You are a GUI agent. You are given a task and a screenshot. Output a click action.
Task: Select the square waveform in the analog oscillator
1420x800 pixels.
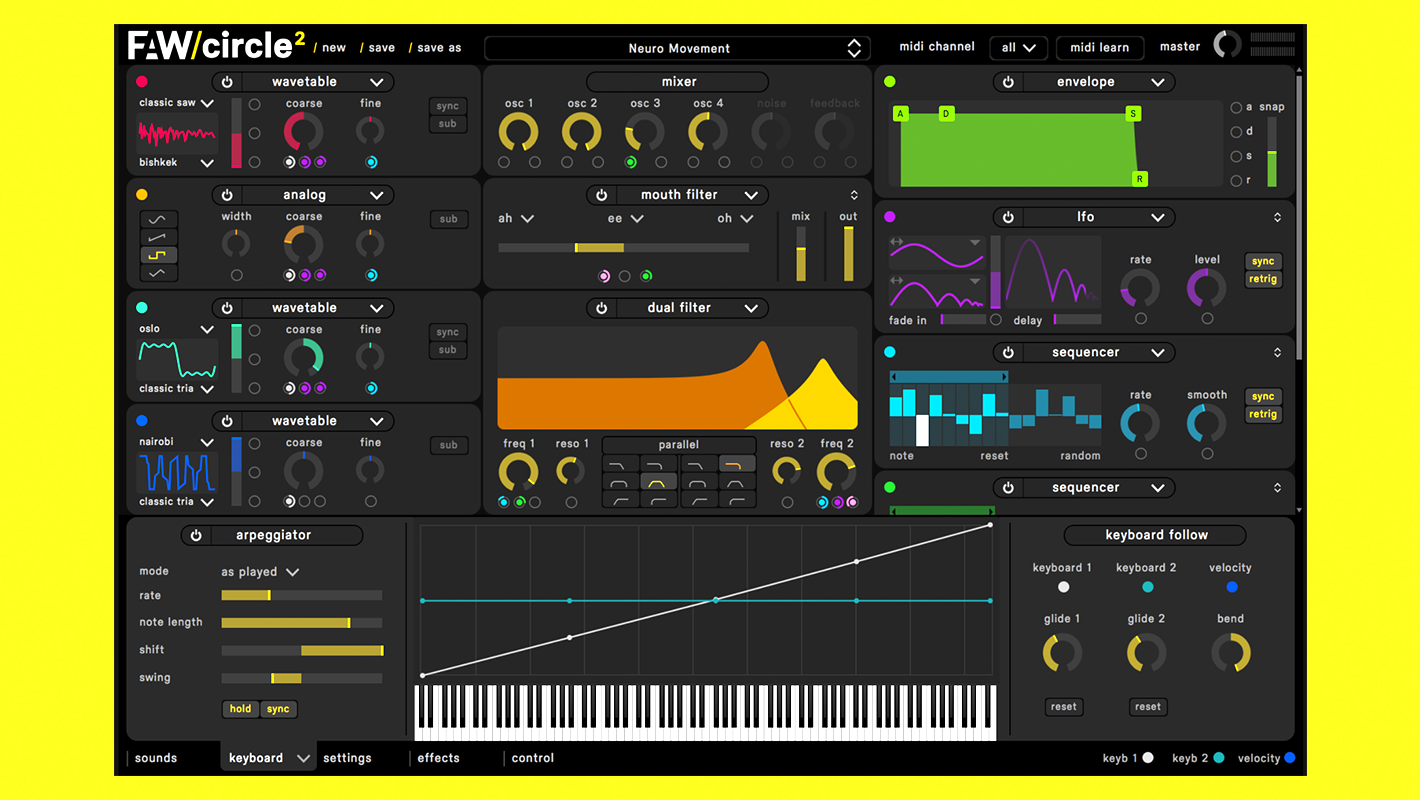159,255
---
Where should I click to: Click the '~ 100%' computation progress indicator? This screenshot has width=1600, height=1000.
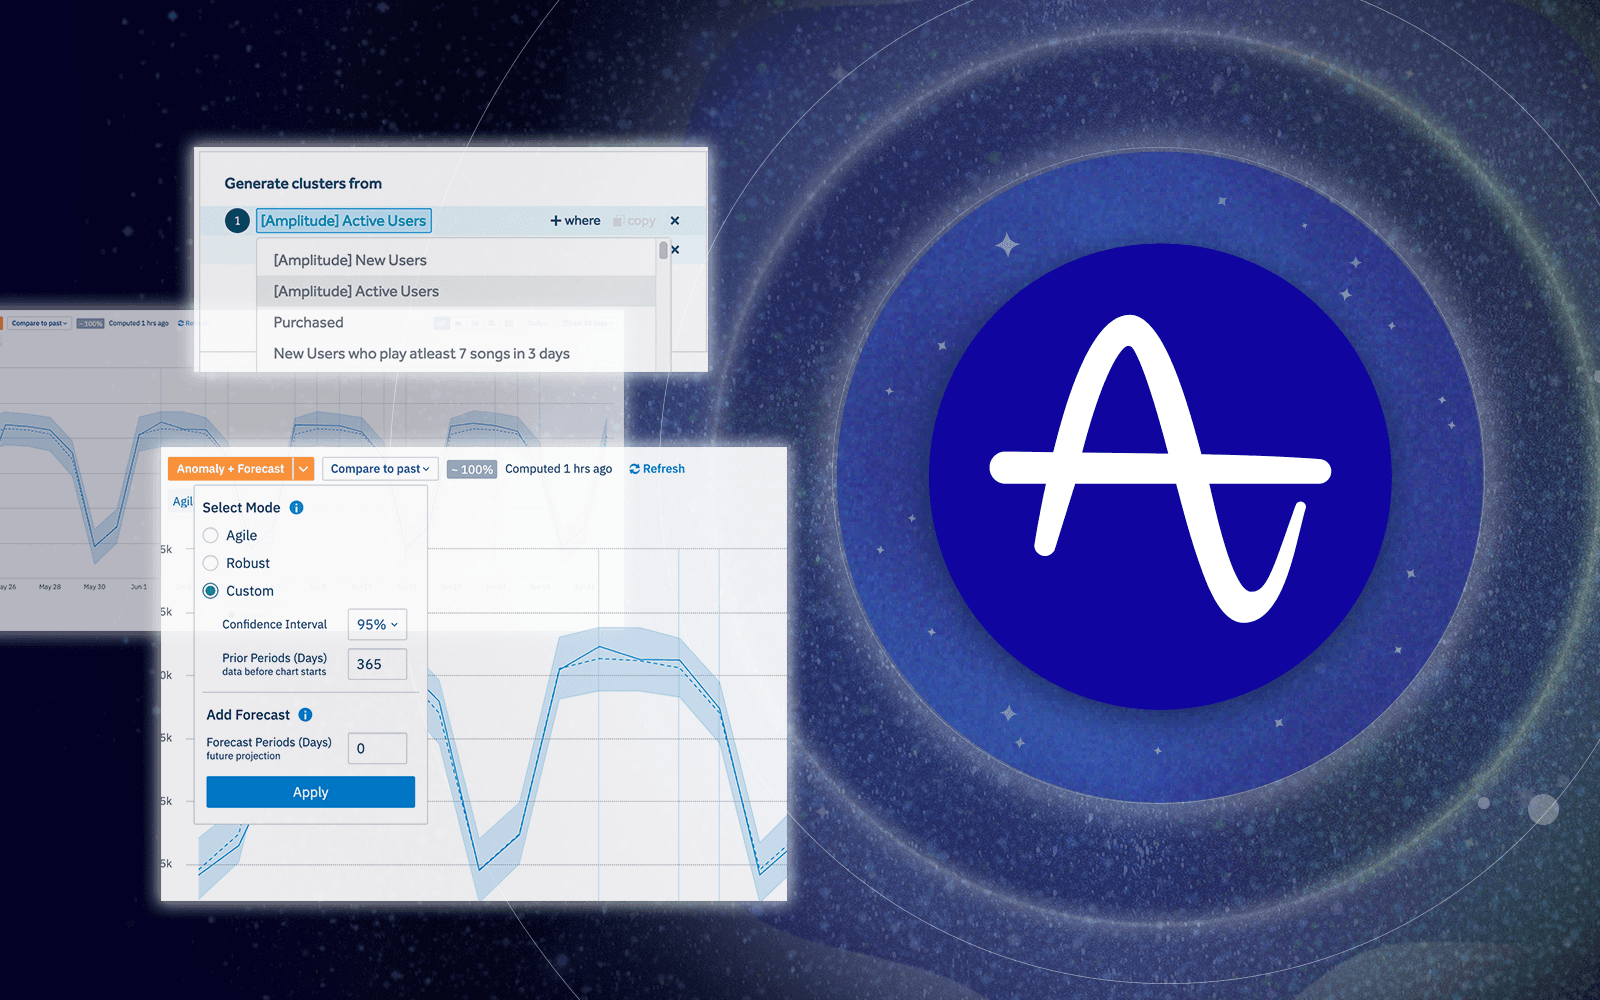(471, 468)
==
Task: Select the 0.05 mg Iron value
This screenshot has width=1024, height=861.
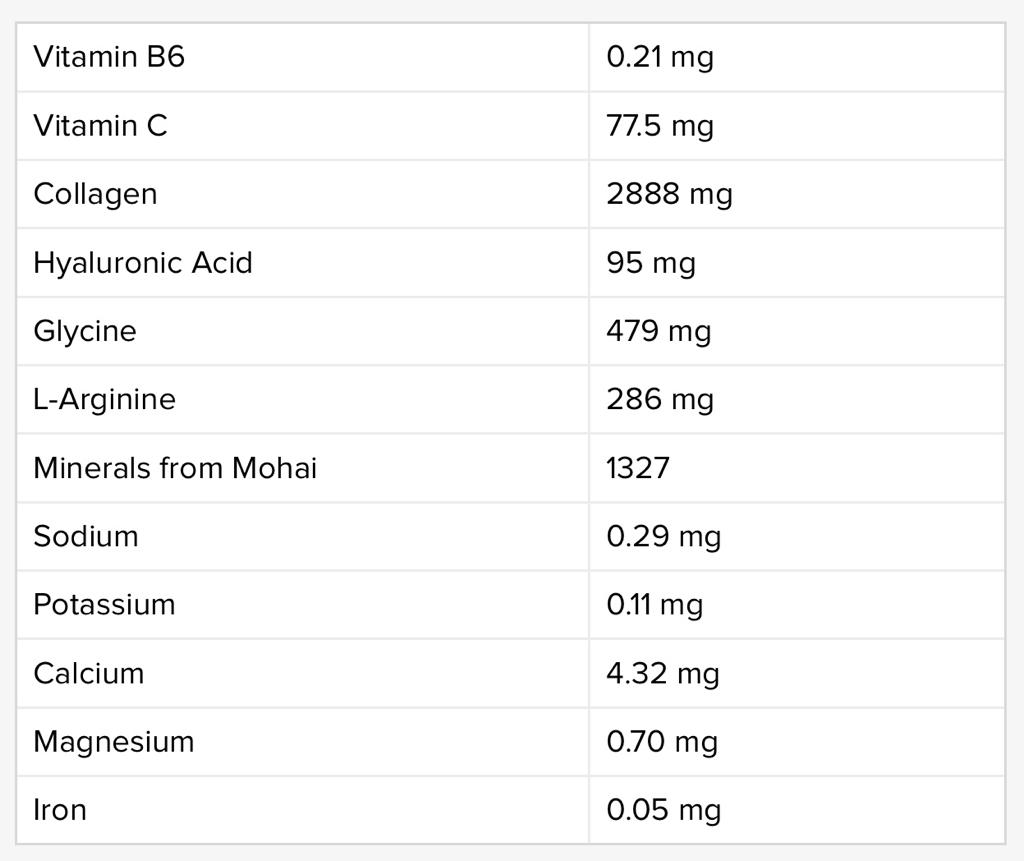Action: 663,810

### SHORT PROBLEM:
Report every line of the material above that contains the word "click", copying each line in full.

### SOLUTION:
You are a GUI agent. You are given a task and a screenshot. Output a click action.
Where should I click to: Click the '~ 100%' computation progress indicator? This screenshot has width=1600, height=1000.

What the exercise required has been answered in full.